Either way, you should feel able to call her and ask what's what if it has upset you this much.
FWIW I think they will end up losing out here.
It's more likely that after the initial curiousness, OW will feel more secure pulling your H away into her friendship groups, especially where there are women who are/were YOUR good friends involved.
Also - you were friends on the back of decades of shared memories. Your female friend is going to miss that - sitting across the table from a simpering OW isn't going to be the same. They may hit it off, they are more likely to get on ok but not necessarily feel a big connection... It's a lot for your friend to trade in in exchange for still getting to do couple meet ups. Silly choice... But that's her.
And they sound awful. An ornament with her name in the 'mum' spot? What are they trying to do, actively train your children not only to hate her but to see just how insecure the two of them feel about their relationship?

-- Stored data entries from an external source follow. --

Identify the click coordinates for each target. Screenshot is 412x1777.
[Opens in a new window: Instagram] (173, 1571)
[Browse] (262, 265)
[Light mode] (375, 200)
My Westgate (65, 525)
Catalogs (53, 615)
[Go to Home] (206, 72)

Don't make your boys see them if they don't want to, by the way. If they're crying out for time with him, telling him loud and clear what they need and he's not listening, then YOU listen when they don't want to bother. Don't force them to go if they aren't going to feel he is there for them - you'd probably do more for their self-esteem and long-term relationship with their dad by letting them vote with their feet until he grows the fuck up.
So sad. Your friends are losing more than they realise. You however now have the measure of them and can move on.
Sorry your ex is behaving so badly towards you and the DC.
You mention that the first and longest friendship was between your ex and his friend. Their actions mean they have chosen your ex over you.
I wouldn’t behave like towards a friend the way they are towards you by socialising with your ex and OW and would reduce or cease contact with friends who did that to me.